Have you felt, as an athlete, that nutrition has impacted your performance or your outcome as a team or an individual?
Timing, or scheduling, is something every dietitian talks about, and I saw that over three phases of my life. In high school, you’d have a weird window where you’re eating lunch at 11, but football practice wouldn’t start until 3:30 or 4, and you had to fill that window, usually with fast food or, if you’re fortunate, like I was, your mom packs you an extra lunch. But a lot of high school athletes often go into these practices under-fueled.

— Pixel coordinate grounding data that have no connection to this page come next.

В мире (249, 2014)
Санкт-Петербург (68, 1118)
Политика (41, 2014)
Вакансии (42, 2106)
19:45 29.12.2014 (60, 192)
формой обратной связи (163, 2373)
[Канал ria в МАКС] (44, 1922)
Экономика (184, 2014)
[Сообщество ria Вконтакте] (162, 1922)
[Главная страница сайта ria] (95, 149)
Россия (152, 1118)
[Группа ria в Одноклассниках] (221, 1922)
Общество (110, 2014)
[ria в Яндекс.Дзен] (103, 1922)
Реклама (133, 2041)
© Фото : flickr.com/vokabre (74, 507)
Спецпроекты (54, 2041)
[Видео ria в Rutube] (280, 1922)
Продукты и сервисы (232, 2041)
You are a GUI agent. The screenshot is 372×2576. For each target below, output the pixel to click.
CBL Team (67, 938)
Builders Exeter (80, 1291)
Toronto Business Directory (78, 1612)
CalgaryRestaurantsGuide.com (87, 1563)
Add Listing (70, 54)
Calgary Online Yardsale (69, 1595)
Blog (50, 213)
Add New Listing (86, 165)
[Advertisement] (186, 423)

Even at Tufts we were getting on the bus for an away football game, eating Dunkin Donuts bagels with peanut butter. And at the Patriots, I’m seeing hyper-tailored meals and a buffet before and after practice. They’re getting a tailored recovery protein shake after their workout. It’s just hyper-optimized nutrition. Clearly, it works, right? It was interesting seeing the three different phases throughout my life and how it changed at the highest level.
What would share with other young entrepreneurs about what you’ve learned so far in your entrepreneurial journey?
My take is the best thing you can do at any given time is just to do, and don’t get hung up on making the perfect decision. There is no perfect. You’re going to have to make a ton of decisions, and a lot of them are going to fail. Just make sure you’re constantly moving forward. If you screw up, fail forward.
I also strongly believe that a lot of athletes should take a STEM career seriously. We need to lose the stigma of “I don’t want to be a nerd. I won’t have time to do this with athletics.” I wouldn’t have known it could be done unless someone pushed me in that direction.
Now I am an example of a former athlete who has made it to finals of the $100K competition—thanks to a Tufts computer science education. That experience and all that support are the best things that have happened to me, so I feel obliged to spread this message.